As I was mulling over my plan of attack for my what have unfortunately become my annual resolutions – to get my body together in particular – I had one of those Oprah “aha moments.”
It may sound crazy, but decided to add something new to my list. Are you ready? Okay. I’ve given myself the ambitious goal of giving my love life an extreme makeover.
Think about it…if you’ve been doing things exactly the same way for a quarter-century and have NOTHING to show for it, isn’t it about time for a complete overhaul? Exactly.
I had decided – partly based on the feedback that I received after my confession to the guy from a few columns back – to do things differently with the intent of yielding different results. And by different results, I mean results.
So anyway, I thought about it and my wayward midsection and my nonexistent love life have run completely parallel to each other. They both started around the 8th grade and have simultaneously given me the blues. And as I approach my mid-30s, I figured now is the time to get them both under control for good…or else!
Since they seem to have some kind of eerie connection, I figured that they should be handled in the same obsessively methodic way.
Each year I take an assessment of what I’ve been doing wrong for the last 11 months (because up until February 1 I’m dedicated) – that includes my eating, exercise and other factors that keep me at ground zero with respect to my weight loss.
I thought that I would apply the same principle to my personal life.

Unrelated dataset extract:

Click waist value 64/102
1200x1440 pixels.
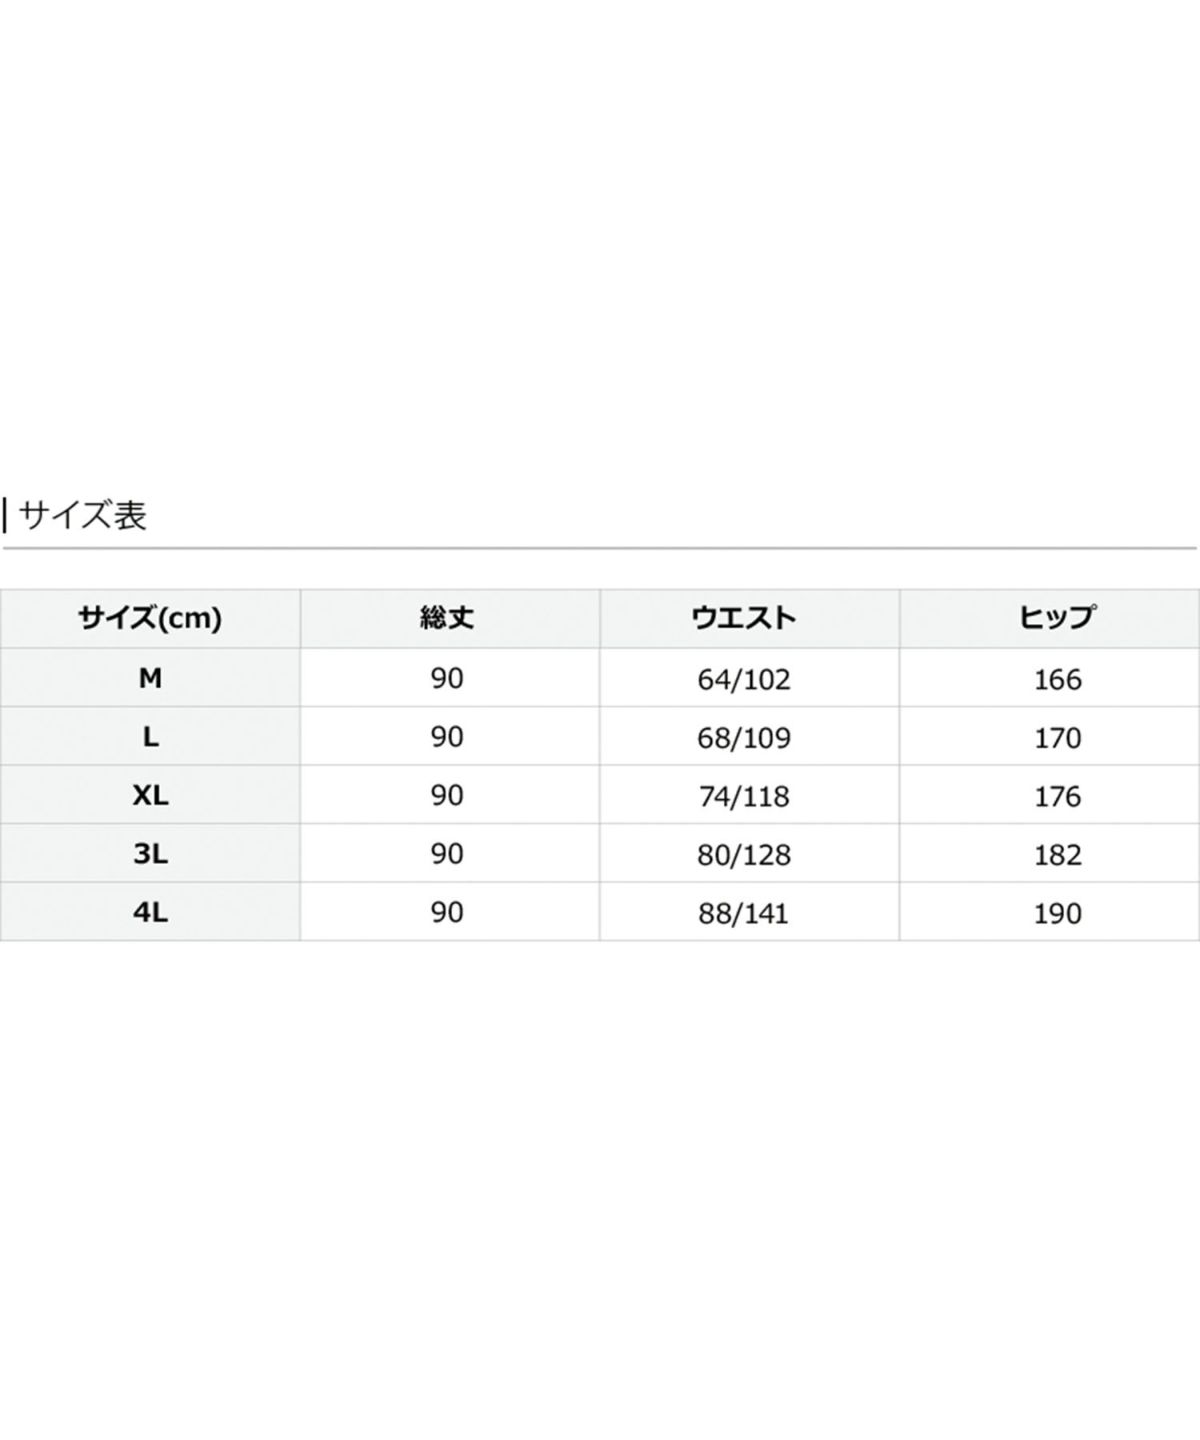click(x=744, y=680)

But this would be tricky and a bit complicated. I know how many McDoubles with extra pickles I said ‘yes please’ versus the ‘no thank you’ regarding spin classes. It’ simple math and it adds up to 2X.
But stepping back and objectively taking into account what’s going on to keep you from connecting with someone is more than a notion.
With this quest I decided to incorporate another resolution I created for myself in 2011…to ask for help when I need it instead of being overburdened and unhappy.
So, I enlisted the aid of the two people that are essentially the size of it with respect to my love life. I was in search of me an honest assessment of what role they feel I played in keeping things from progressing to happily ever after.
The first was my first love. I met him my first semester of college and he had me at hello. We stayed in touch for the better part of 15 years and a dysfunctional relationship of epic proportions ensued – several incidents even made their way into Black and Single.
I looked him up on Facebook (isn’t it something?) and under the subject line “Longtime no talk…quick question” I asked, “What do you think I am doing in my life to keep from attracting the right kind of love?”
I assumed he wouldn’t respond because we hadn’t talked in several months and I knew he had someone else – he usually goes AWOL when he’s involved…as he should.
But a few hours later I get the “Re:…” He says, “As far as that goes, I’m not going to answer…my opinion would be of no benefit to you.”
“Well damn, that was hurtful,” is what popped in my mind. I was so disgusted that I wasn’t even moved in the least when he asked what color bra I had on.
That was that.
The other guy’s note was distributed through text. He’s a flake in following up, so in order to elicit a prompt response I added the post script of “this is for a story, so please hit me back.”
A week and some change later and I’ve got nothing.
Can you guess what my first diagnosis with respect to treating my love woes was? I’ll give you a hint…selection, selection, selection!